Martina King: Pilger und Prophet. Heilige Autorschaft bei Rainer Maria Rilke (= Palaestra Bd. 330). Göttingen: Vandenhoeck & Ruprecht 2009. 413 S.



Selbstermächtigung und Selbstverkleinerung, Inspirationsvokabular und Neomystizismus, visionäres Sehertum und mönchische Askese: breit ist das Spektrum von Rainer Maria Rilkes Selbstentwürfen als »heiliger Autor«. Damit zählt er, ähnlich wie Stefan George, zu jenen Dichtern der klassischen Moderne, die in der nachmetaphysischen Krisenstimmung um 1900 sakrale Autorschaftskonzeptionen entwickeln.
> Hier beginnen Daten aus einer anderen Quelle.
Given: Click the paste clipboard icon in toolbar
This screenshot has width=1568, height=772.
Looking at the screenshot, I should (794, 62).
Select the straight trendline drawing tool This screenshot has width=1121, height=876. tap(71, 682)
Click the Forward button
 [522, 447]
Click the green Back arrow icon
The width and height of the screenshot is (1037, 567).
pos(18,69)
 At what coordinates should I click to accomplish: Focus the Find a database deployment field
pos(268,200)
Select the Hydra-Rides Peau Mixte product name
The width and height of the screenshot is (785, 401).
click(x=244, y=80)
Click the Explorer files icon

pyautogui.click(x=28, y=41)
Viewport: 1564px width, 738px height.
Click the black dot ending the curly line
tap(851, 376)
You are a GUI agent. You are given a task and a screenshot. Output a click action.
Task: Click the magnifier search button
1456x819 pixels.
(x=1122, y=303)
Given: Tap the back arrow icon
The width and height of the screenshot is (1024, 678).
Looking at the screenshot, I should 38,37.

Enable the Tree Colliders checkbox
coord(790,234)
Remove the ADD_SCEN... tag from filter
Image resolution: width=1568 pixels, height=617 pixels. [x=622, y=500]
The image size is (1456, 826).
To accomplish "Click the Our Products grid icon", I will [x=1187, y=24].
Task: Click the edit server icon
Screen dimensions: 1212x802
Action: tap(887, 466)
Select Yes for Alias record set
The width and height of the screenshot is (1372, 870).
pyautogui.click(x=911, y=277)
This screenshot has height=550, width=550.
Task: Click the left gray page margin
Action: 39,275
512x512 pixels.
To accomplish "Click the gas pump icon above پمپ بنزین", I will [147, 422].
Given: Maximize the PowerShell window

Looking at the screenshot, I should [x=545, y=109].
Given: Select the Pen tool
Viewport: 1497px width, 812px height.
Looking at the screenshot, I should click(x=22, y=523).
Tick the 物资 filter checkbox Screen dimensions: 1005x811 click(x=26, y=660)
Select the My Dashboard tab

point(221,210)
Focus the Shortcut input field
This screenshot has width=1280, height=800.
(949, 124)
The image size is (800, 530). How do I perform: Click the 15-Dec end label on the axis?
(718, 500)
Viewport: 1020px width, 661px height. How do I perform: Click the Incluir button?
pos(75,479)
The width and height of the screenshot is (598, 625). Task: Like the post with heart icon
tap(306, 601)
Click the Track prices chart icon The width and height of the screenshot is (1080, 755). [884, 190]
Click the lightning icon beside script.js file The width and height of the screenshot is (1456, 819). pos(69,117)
Solche Konzepte liefern nicht nur überzeugende Sinnangebote für eine an Entfremdung und Religionsverlust leidende Gesellschaft, sondern sichern ihren Trägern gleichermaßen feste Positionen in einem pluralisierten Buchmarkt. Im Unterschied zu den feierlichen Dichtungs-»Liturgien« Georges setzt Rilke allerdings bevorzugt auf das Briefmedium: in zahlreichen Korrespondenzen entwirft und vermittelt er ein facettenreiches Selbstbild ästhetischer Prophetie, das zum einen auf vielfältigen religiösen Traditionen ruht, zum anderen immer wieder auf sein eigenes poetisches Werk verweist.

Von entscheidender Bedeutung für dieses langfristig erfolgreiche Konzept der Selbstsakralisierung ist Rilkes Briefgemeinde; jene Vielzahl an Mäzenen und Mentorinnen, Verlegern, Intellektuellen, Künstlerfreundinnen und Literaten, mit denen der öffentlichkeitsscheue und rastlos umherreisende Dichter langjährige, intensive Briefwechsel unterhält. All diese Freunde und Briefpartner unterstützen Rilke faktisch und ideell, tragen seine eigentümliche und für die Moderne doch so charakteristische Lebensform mit und teilen mit ihm säkular-religiöse Redeweisen, die keinen gemeinsamen christlichen Bezugspunkt mehr aufweisen. Damit werfen Rilkes Korrespondenzen aber auch die Erinnerungsbücher aus der Gemeinde grundsätzliche Fragen nach Soziologie und Semantik heiliger Autorschaft auf und machen sie gleichermaßen beantwortbar.